Lorsqu’on vient de la province à N’Djamena, il est des
expressions qu’il ne faut surtout pas prendre au premier degré et dont une faut
faire une analyse sémantique et sémiologique avant d’en faire état.
Ainsi, il y a une expression que tous les N’Djamenois
comprennent spontanément mais que tous les autres tchadiens ne peuvent en
aucune façon imaginer ce que cela signifie : « Tapis rouge ».

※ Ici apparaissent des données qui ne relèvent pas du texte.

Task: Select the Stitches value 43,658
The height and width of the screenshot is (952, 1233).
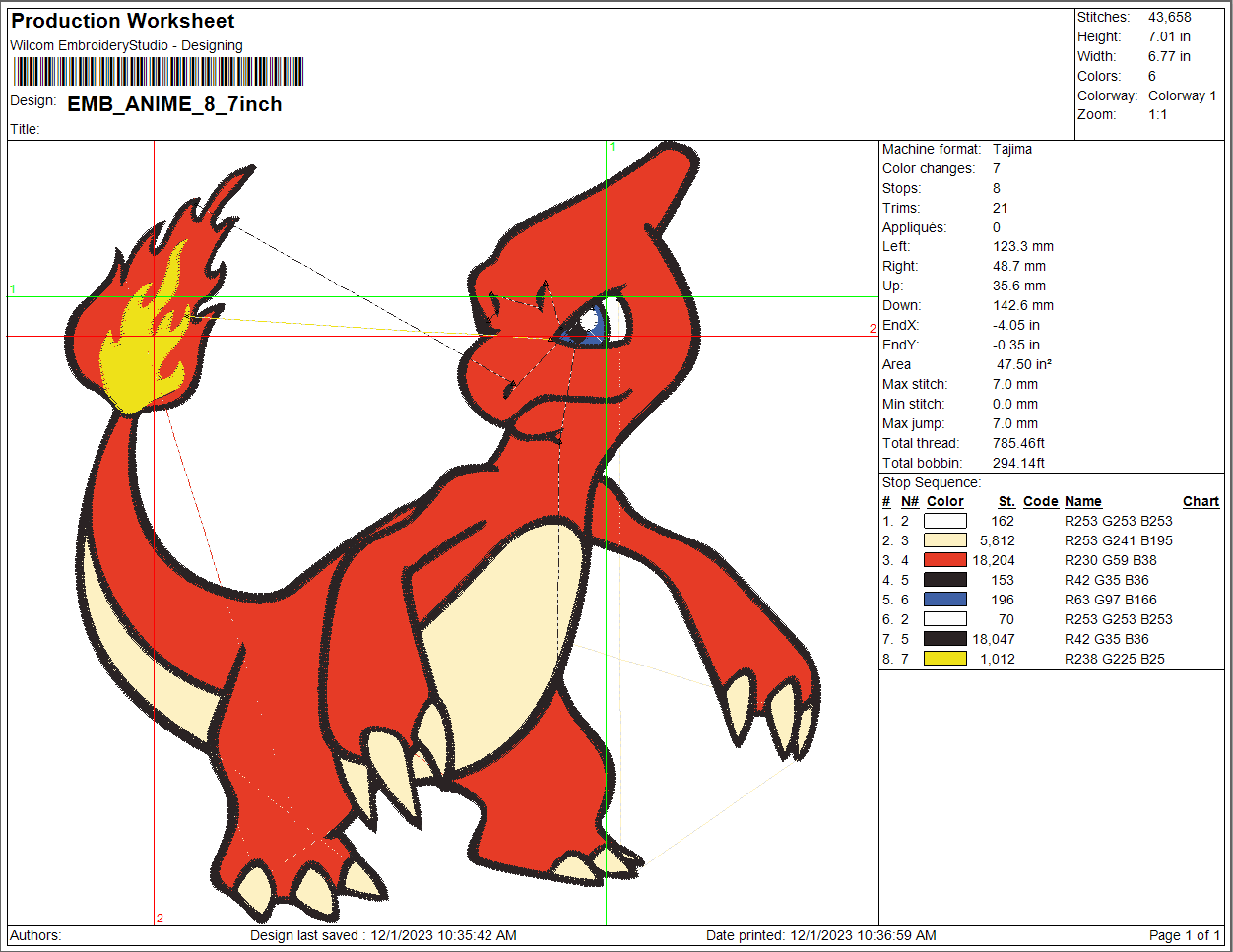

Quand on parle de tapis rouge à N’Djamena, il faut
annuler son programme et ne pas bouger de la maison si l’on ne veut pas se
retrouver coincer quelque part sur une route, à moins que l’on ne soit dévié
sur une route qu’on ne connaît pas.
J’ai appris cette expression ce mardi 19 novembre. Un ami
qui était passé me voir s’est excusé d’être en retard parce qu’il y avait « tapis
rouge » sur l’avenue Mobutu Sese
Seko.
Je n’ai pas réagi à cette information car je ne
comprenais pas pourquoi on devait mettre un tapis rouge sur cette avenue. J’ai
tout simplement pensé que les n’djamenois devaient être des gens excentriques
pour mettre des kilomètres de tapis rouge sur une route.

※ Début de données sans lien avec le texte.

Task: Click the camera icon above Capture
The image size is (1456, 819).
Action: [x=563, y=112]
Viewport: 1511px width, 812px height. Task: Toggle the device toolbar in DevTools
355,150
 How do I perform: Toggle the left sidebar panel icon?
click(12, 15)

Quelque temps après alors que nous nous apprêtions à
partir vers Moursal, mon ami me dit qu’il espérait bien qu’on nous laisserait
passer… Sur l’avenue Mobutu, je voyais des véhicules circuler et mon ami me fit
comprendre qu’on pouvait passer. Je vis des hommes en arme tout au long de l’avenue
mais la circulation était fluide.
Nous allâmes jusqu’à moursal où mon ami arrêta son
véhicule et entra dans un magasin pour faire des courses. C’est alors que je
vis des policiers siffler. Les militaires se mirent en mouvement dévièrent
toutes les voitures qui passaient. Même les piétons devaient s’arrêter de
marcher. En un instant, il n’y avait plus aucune circulation. Alors, une
voiture de police passa avec les gyrophares et la sirène. Des véhicules
officiels roulaient à toute vitesse, faisant la course avec des toyotas pleins
de militaires, remontant l’avenue Mobutu vers la ville. C’était le président de
la République qui passait.
Quelques minutes après, j’apprenais par un tweet que le
Président venait de procéder à l’ouverture
solennelle de la Conférence des Ambassadeurs, assises devant leur permettre de
donner un nouvel élan à l’action diplomatique et au rayonnement du pays sur la
sphère internationale.
Un déclic se fit alors en mois. A N’Djamena, on parle de « Tapis
rouge » quand le président doit passer quelque part et que toute l’avenue
qui mène vers cet endroit et la circulation y est bloquée par des hommes en
armes.
Je vais donc repartir de N’Djamena plus instruit qu’avant.
Désormais, avant de sortir de chez moi, je demande aux gens s’il n’y a pas « Tapis
rouge. On s’adapte vite aux habitudes des gens.